Maintain builders the place they’re the best

A significant offender to developer productiveness is context switching: The fixed hopping between the ever-growing array of instruments and platforms wanted to construct and ship software program. A Harvard Enterprise Overview examine discovered that the common digital employee flips between purposes and web sites practically 1,200 instances per day. And each interruption issues. The College of California discovered that it takes about 23 minutes to regain focus after a single interruption totally, and generally worse, as practically 30% of interrupted duties are by no means resumed.
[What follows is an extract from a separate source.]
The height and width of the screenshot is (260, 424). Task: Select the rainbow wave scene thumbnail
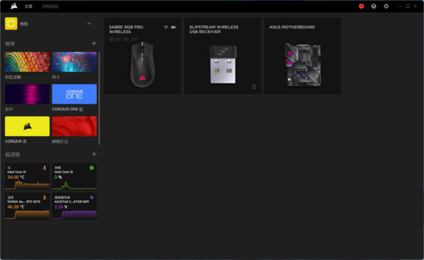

Context switching is definitely on the middle of DORA, one of the common efficiency software program improvement frameworks.
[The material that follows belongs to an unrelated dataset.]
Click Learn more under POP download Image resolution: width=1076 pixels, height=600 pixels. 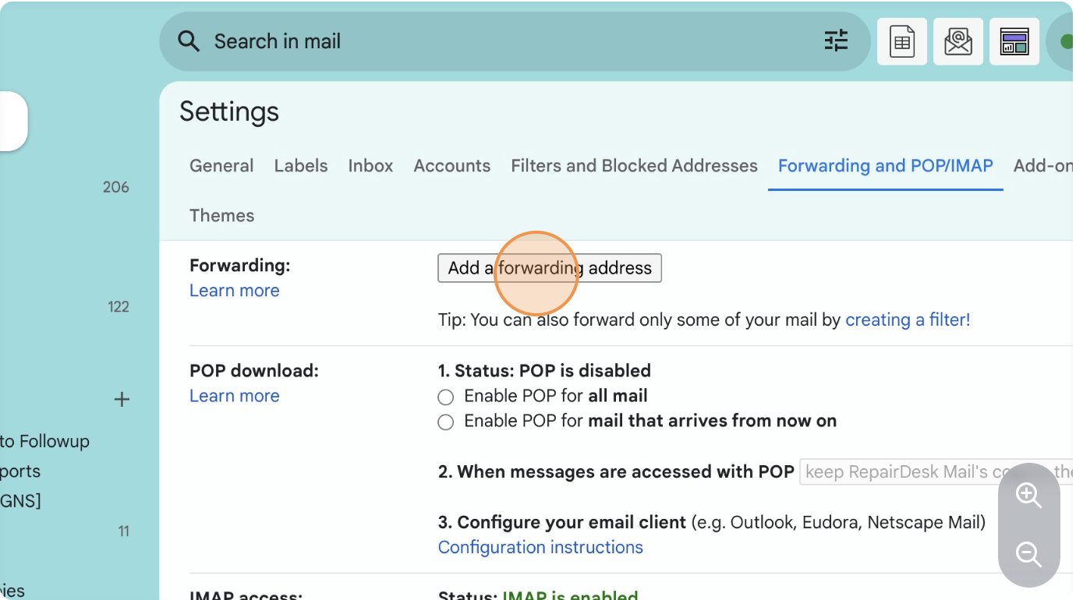234,396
In an period the place AI-driven firms try to empower their workers to do extra with much less, past “simply” giving them entry to massive language fashions (LLMs), some tendencies are rising. For instance, Jarrod Ruhland, principal engineer at Brex, hypothesizes that “builders ship their highest worth when targeted inside their built-in improvement setting (IDE)”. With that in thoughts, he determined to seek out new methods to make this occur, and Anthropic’s new protocol could be one of many keys.

MCP: A protocol to deliver context to IDEs

Coding assistants, similar to LLM-powered IDEs like Cursor, Copilot and Windsurf, are on the middle of a developer renaissance. Their adoption velocity is unseen. Cursor grew to become the fastest-growing SaaS in historical past, reaching $100 million ARR inside 12 months of launch, and 70% of Fortune 500 firms use Microsoft Copilot.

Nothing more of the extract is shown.